**WORK INSTRUCTIONS**
Exact retyping of the data: please keep every word and drop each picture.

[[ RECORDS SUPPLIED open ]]

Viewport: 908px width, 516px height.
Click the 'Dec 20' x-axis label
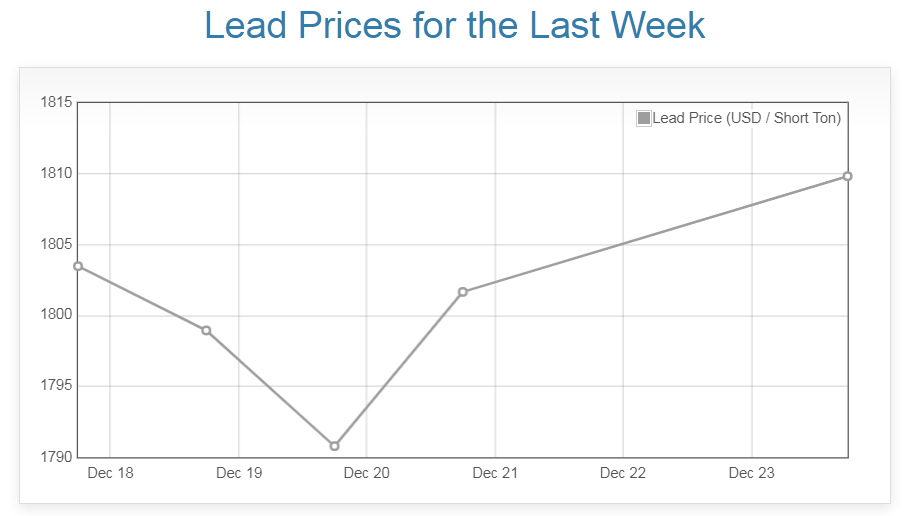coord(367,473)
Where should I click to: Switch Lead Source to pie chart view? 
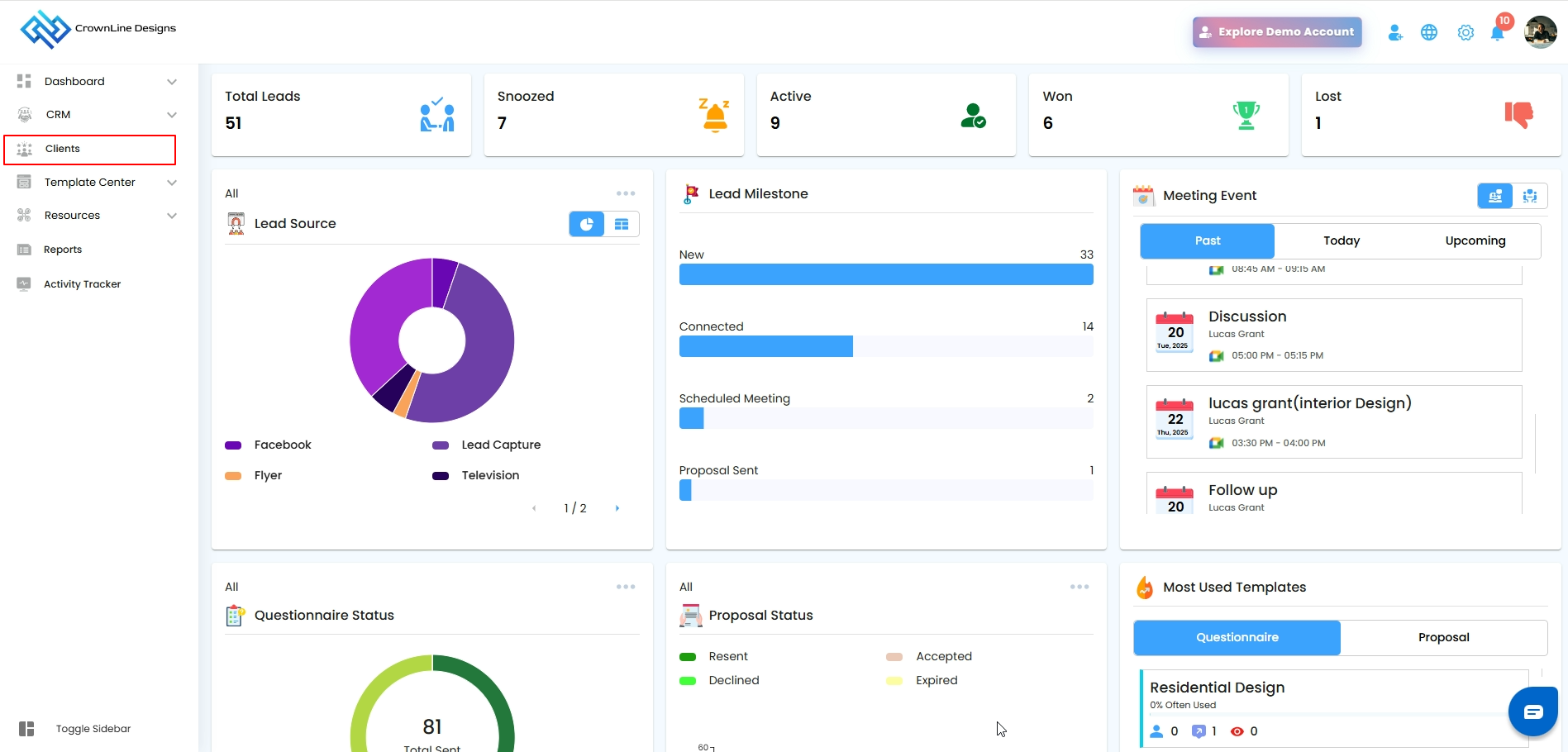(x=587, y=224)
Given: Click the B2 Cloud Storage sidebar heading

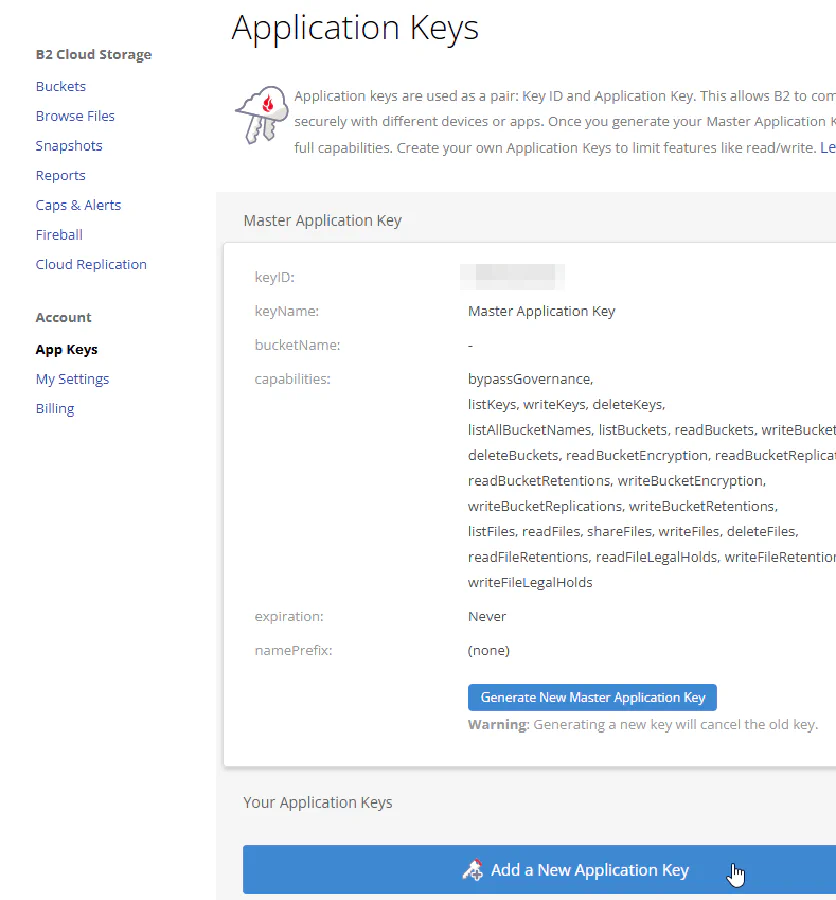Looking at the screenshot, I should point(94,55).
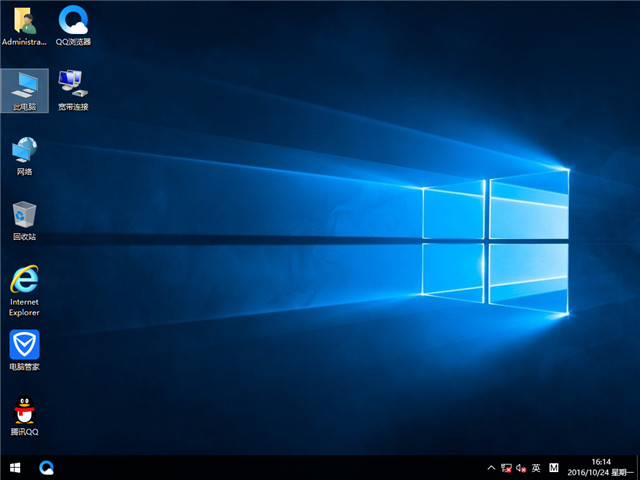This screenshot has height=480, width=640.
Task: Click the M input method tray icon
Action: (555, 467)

[[ RECORDS SUPPLIED closed ]]

**REPLY TO THE EXERCISE**
Viewport: 908px width, 516px height.
Click the 'Dec 20' x-axis label
coord(367,473)
Where should I click to: Switch Lead Source to pie chart view? 
(x=587, y=224)
Given: Click the B2 Cloud Storage sidebar heading

Looking at the screenshot, I should point(94,55).
This screenshot has height=480, width=640.
Task: Click the M input method tray icon
Action: (555, 467)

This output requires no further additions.